In a Coin Desk’s report published on January 10, 2024, Shaurya Malwa mentioned that Ethereum’s native cryptocurrency, ETH, experienced a notable surge, surpassing $2,400, as traders speculated on the potential approval of an Ethereum spot ETF. BlackRock had filed an S-1 form with the U.S. Securities and Exchange Commission (SEC) for its iShares Ethereum Trust, contributing to the optimism. This surge in ETH and related token is seen as a response to expected approval of a Bitcoin ETF in the U.S Market sentiment suggests a growing trend of frontrunning the potential Ether ETF, offering professional investors in the U.S direct exposure to Ethereum’s blockchain token.
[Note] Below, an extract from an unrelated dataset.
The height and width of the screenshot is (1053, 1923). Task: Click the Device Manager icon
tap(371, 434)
While an Ethereum ETF remains a probability, not a certainty, markets observers noted significant moves in tokens like LIDO, ENS, and MKR, signalling increased attention on Ethereum as traders position themselves for the possibility of ETH ETF approval.
After the U.S SEC approved 11 spot Bitcoin ETFs on January 10, Bloomberg ETF analyst Eric Balchunas predicts a 70% chances of spot Ethereum ETFs getting approval by May 2024. Balchunas argues that the approval of spot Bitcoin ETFs makes the path clearer for Ethereum ETFs, stating that “Ether spot is tied to the hip of Bitcoin spot.” The earliest decision deadline for spot Ethereum ETFs is in May for VanEck, with BlackRock’s deadline in August. If approved, the SEC may greenlight multiple applicants, similar to the spot Bitcoin ETFs. Major asset managers, including BlackRock, VanEck, ARK Invest, 21Shares, Fidelity, and Invesco Galaxy, have filed applications for spot Ether ETFs, with decisions expected between May 23 and August 7. Ethereum’s recent gains, reflecting investor optimism surrounding the potential approval of a spot Ether ETF.
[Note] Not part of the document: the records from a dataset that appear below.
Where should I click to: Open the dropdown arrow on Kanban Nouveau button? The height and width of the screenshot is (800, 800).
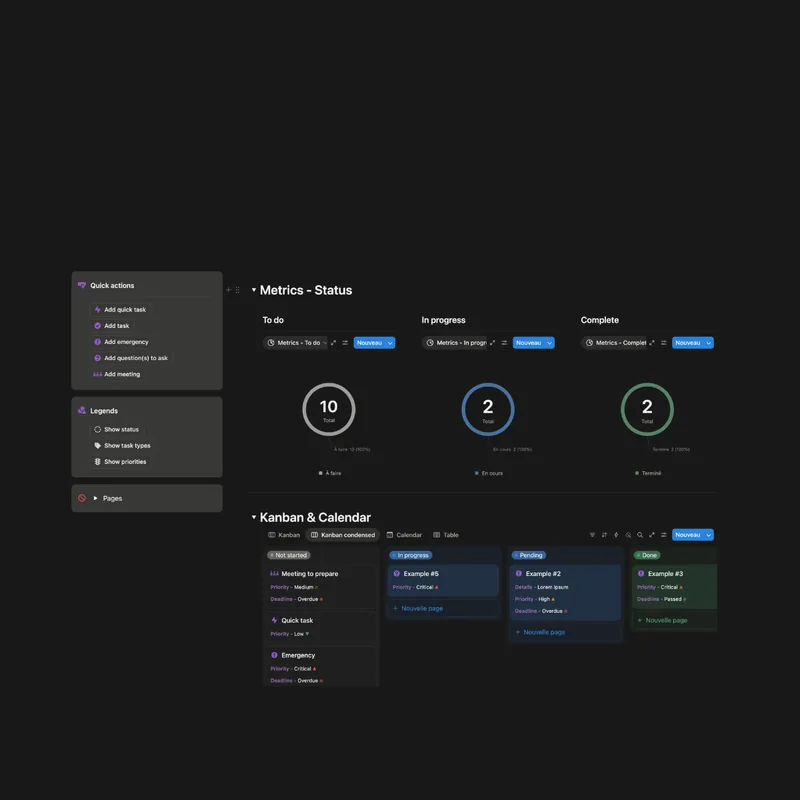point(709,535)
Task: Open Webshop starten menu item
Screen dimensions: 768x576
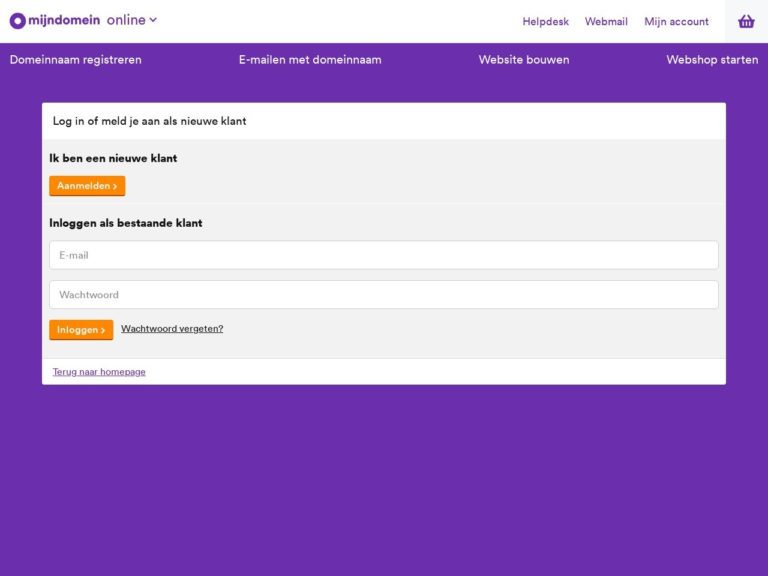Action: pyautogui.click(x=712, y=60)

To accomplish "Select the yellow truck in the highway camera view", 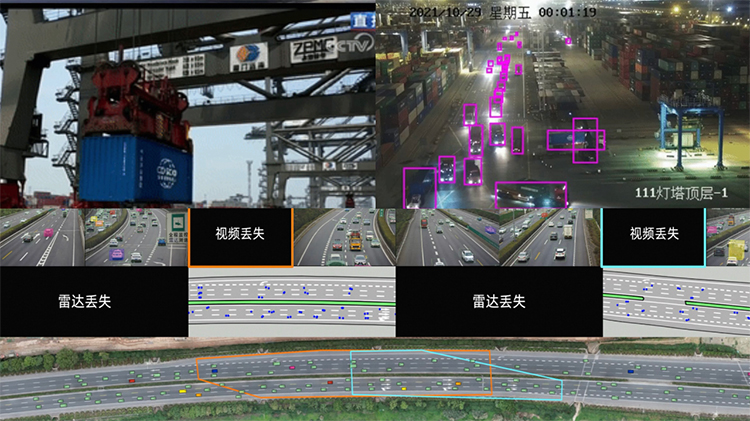I will [x=355, y=240].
However, Morgan Creek Capital CEO Mark Yusko provides a less optimistic perspective on the prediction of Balchunas. In an exclusive Cointelegraph interview, Yusko suggests the odds of a spot Ethereum ETF approval in U.S. this year are less than 50%, contrary to Balchunas’ outlook. Despite the recent green light for first spot Bitcoin ETF, Yusko points out the SEC’s persistent cautious stance on cryptocurrencies, as indicated by Chairman Gary Gensler. Yusko highlights a potential obstacle: the SEC’s consideration of Ether as a security, unlike Bitcoin, which is classified as a commodity. This difference in classification could present challenges for the approval of a spot Ethereum ETF. The debate reflects the ongoing uncertainties and varied opinions within the cryptocurrency and regulatory spheres.
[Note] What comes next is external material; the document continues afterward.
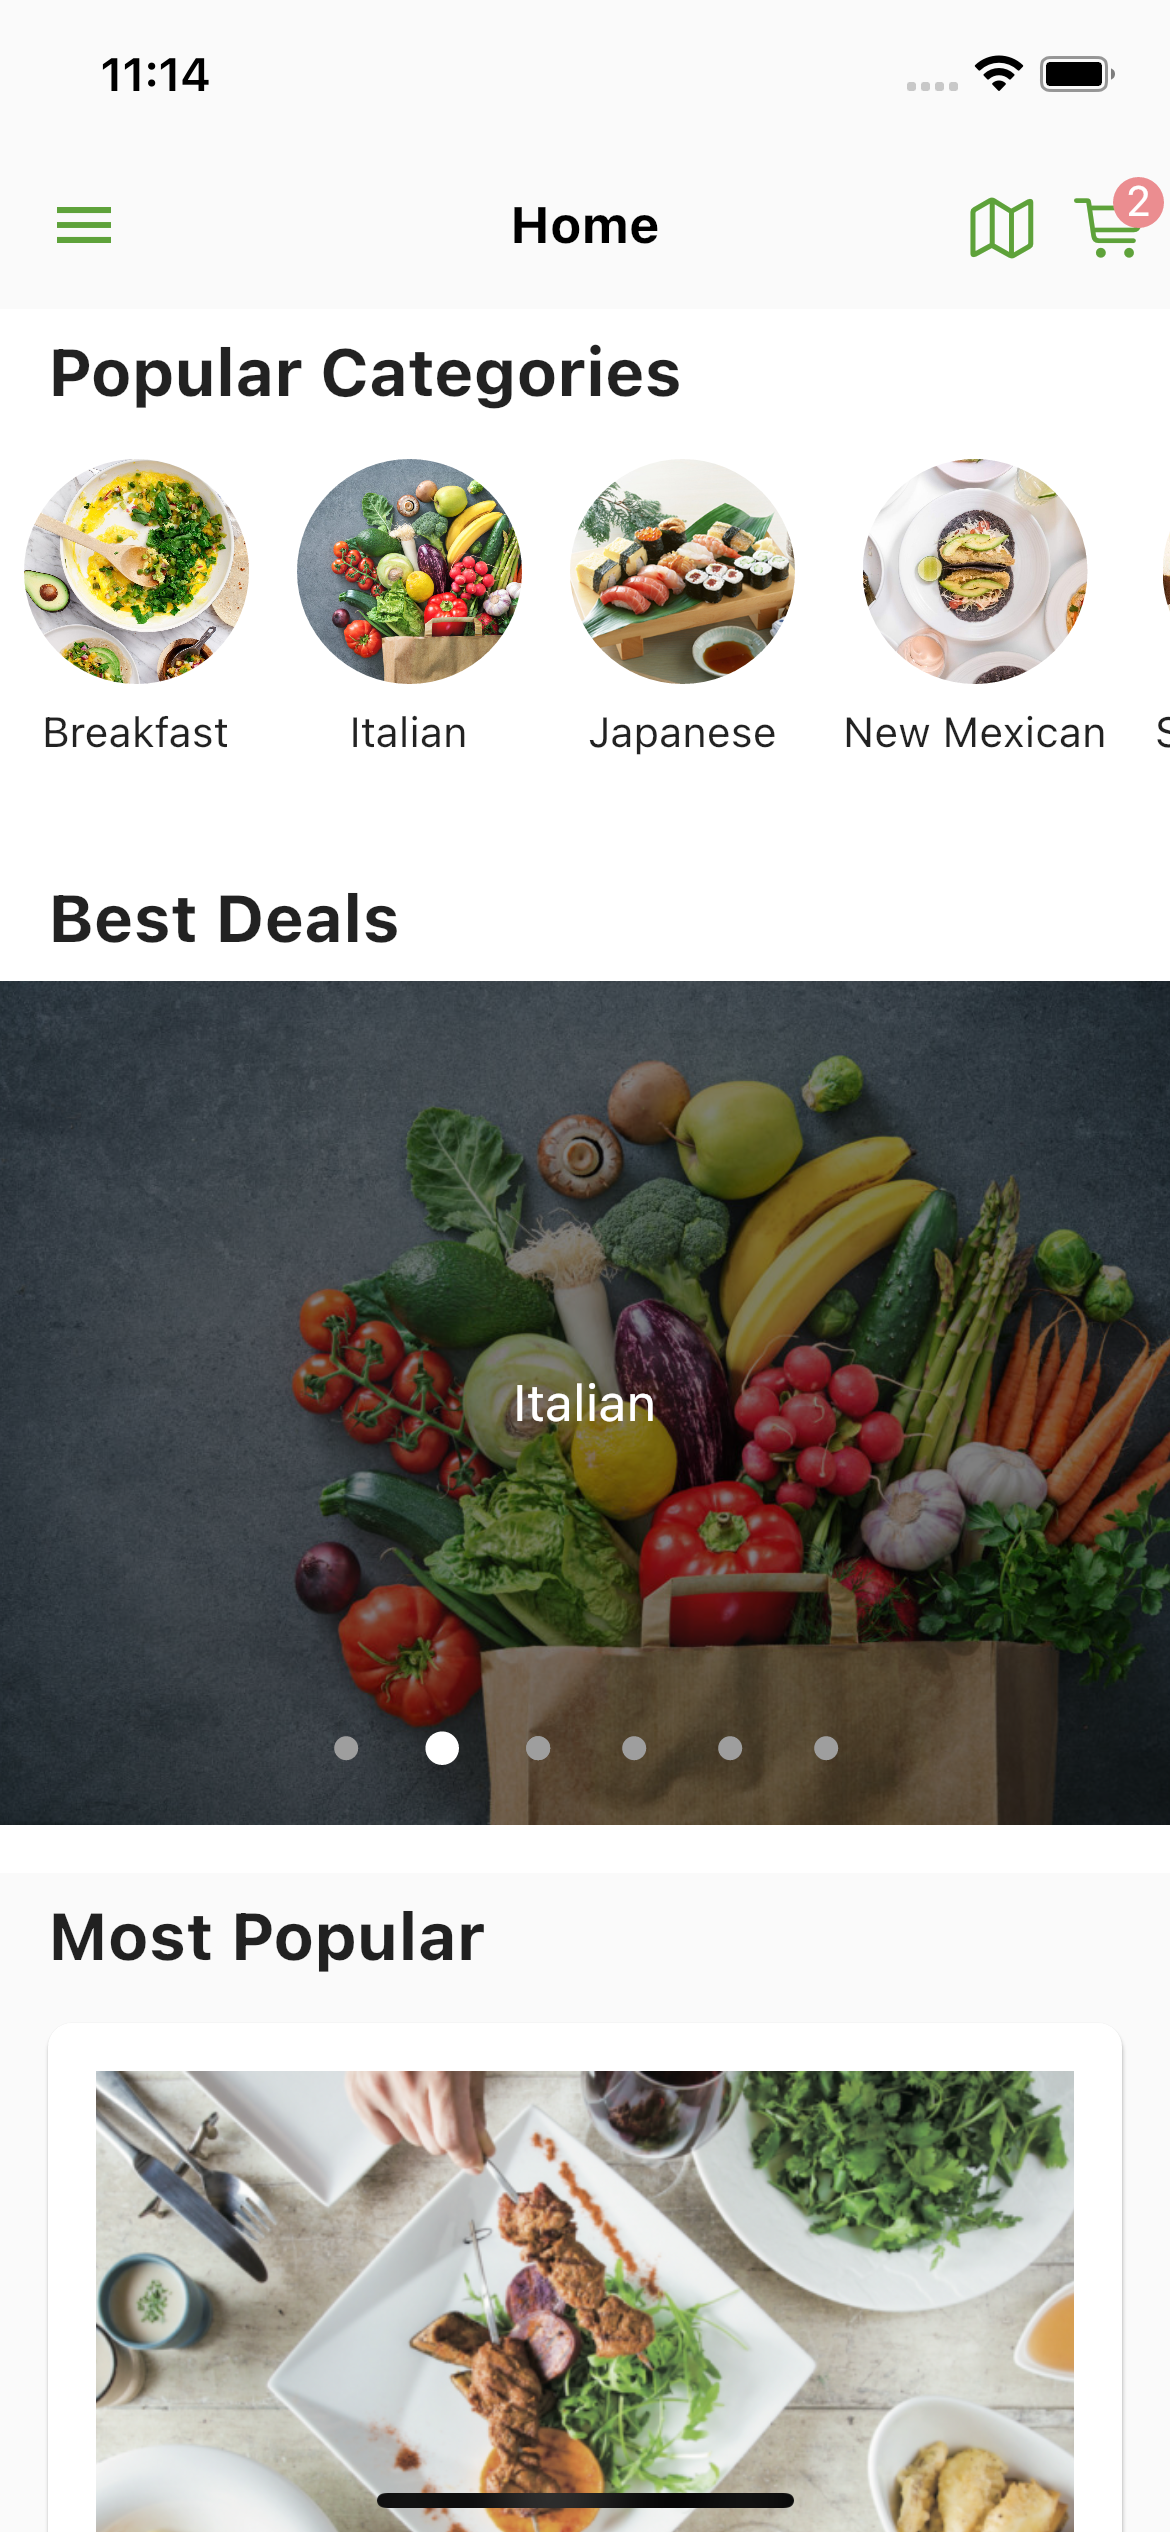
Task: Open the shopping cart
Action: click(x=1108, y=228)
The SEC has extended the deadline for a decision on Fidelity’s proposed spot Ethereum ETF to March 5, 2024, according to a filing on January 18, 2024. The SEC cited the need for additional time to thoroughly consider the proposed rule change and the associated issues. Fidelity had applied for Fidelity Ethereum Fund in November, emphasizing a court ruling that questioned the SEC’s rationale for approving futures-based products while rejecting spot crypto ETFs.
The delay comes as no surprise to industry observers, with Bloomberg Intelligence ETF analyst James Seyffart noting that key dates to watch are likely in late May. The SEC’s recent approval of 11 spot Bitcoin ETFs has fuelled speculation about the potential approval of a spot Ethereum ETF. Fidelity, along with BlackRock, entered the race for a spot Ethereum ETF last year, following the launch of Ether futures ETFs. Some industry experts believe that the approval of future-based ETFs signals the SEC’s similar consideration of Ethereum and Bitcoin as non-securities, offering insights into their regulatory approach.